START Provided data

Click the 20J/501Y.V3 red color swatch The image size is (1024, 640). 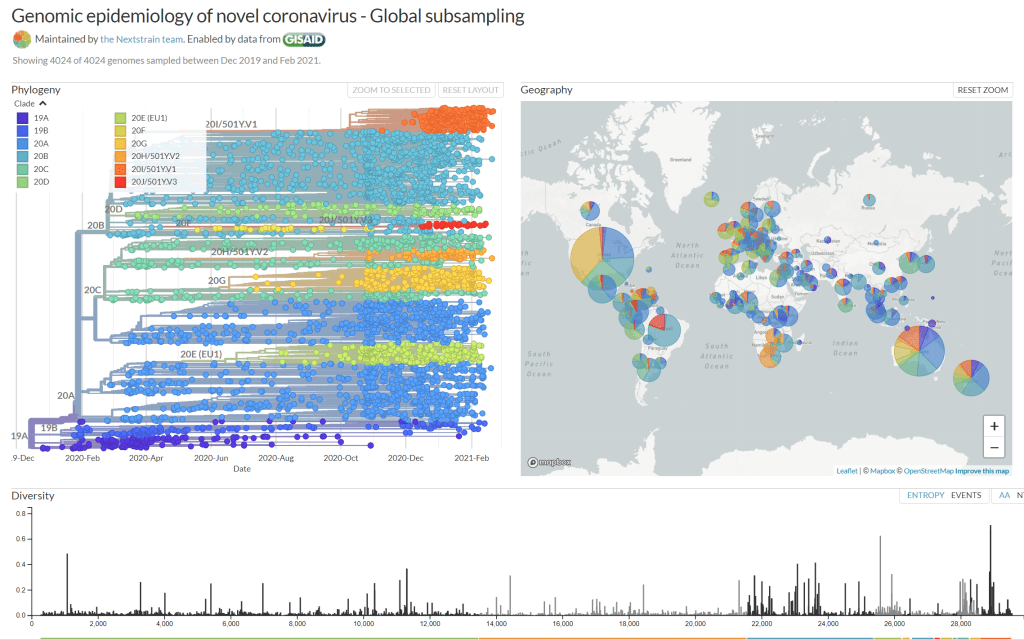pyautogui.click(x=121, y=182)
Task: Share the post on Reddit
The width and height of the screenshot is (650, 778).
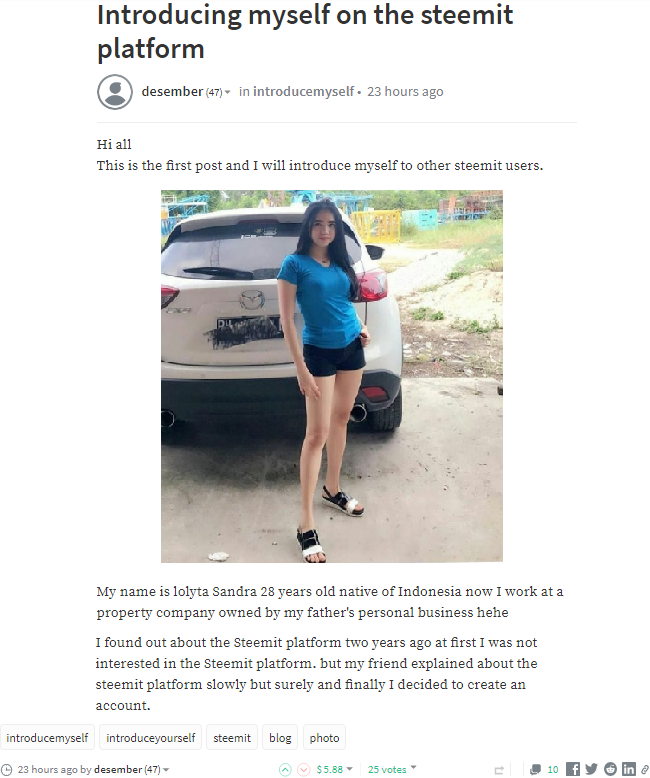Action: coord(610,769)
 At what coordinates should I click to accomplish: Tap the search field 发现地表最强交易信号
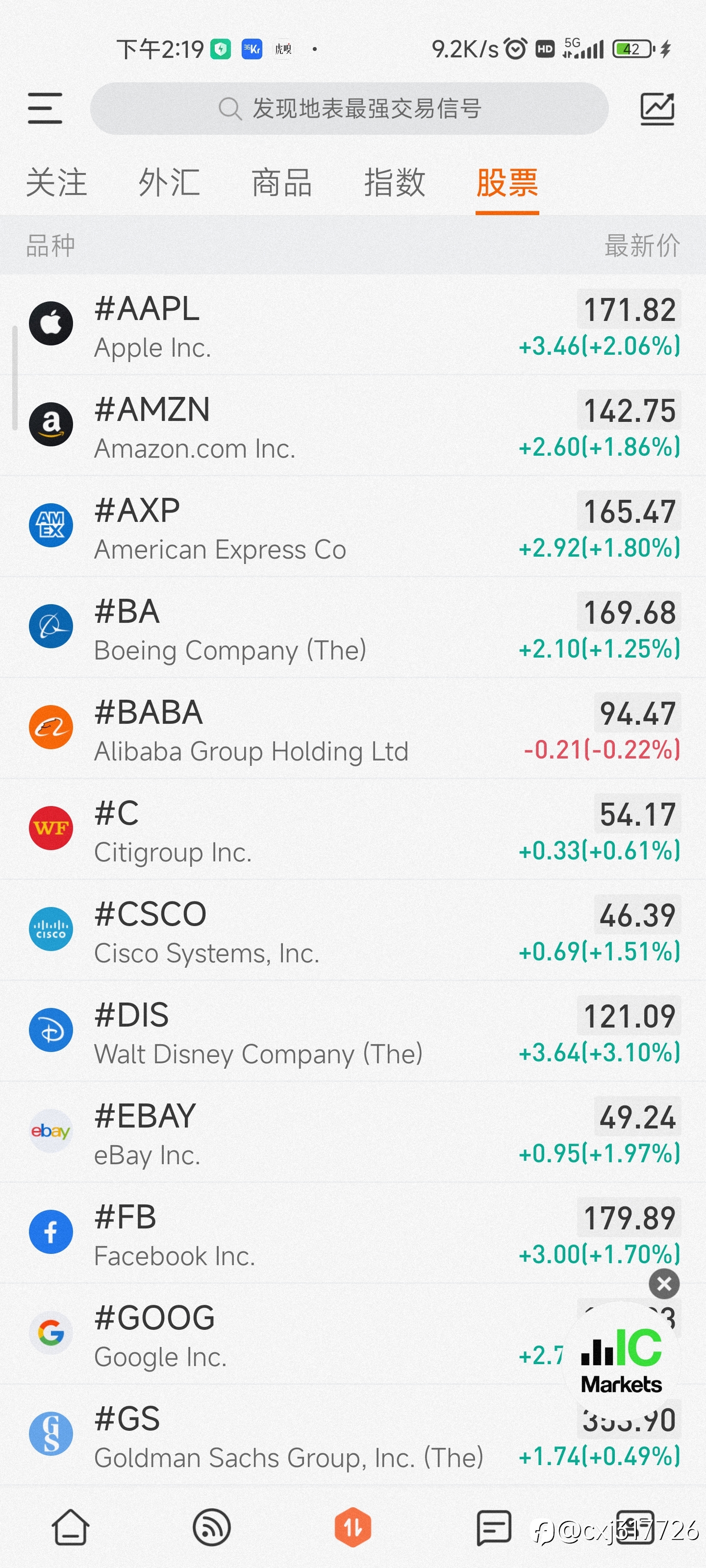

END Provided data

--- Task ---
Every line from the one with "Task: Share the post on Reddit" through the last line of the data must be copied exactly. Leave the pictures out.

--- Answer box ---
Task: Share the post on Reddit
The width and height of the screenshot is (650, 778).
Action: coord(610,769)
 At what coordinates should I click to accomplish: Tap the search field 发现地表最强交易信号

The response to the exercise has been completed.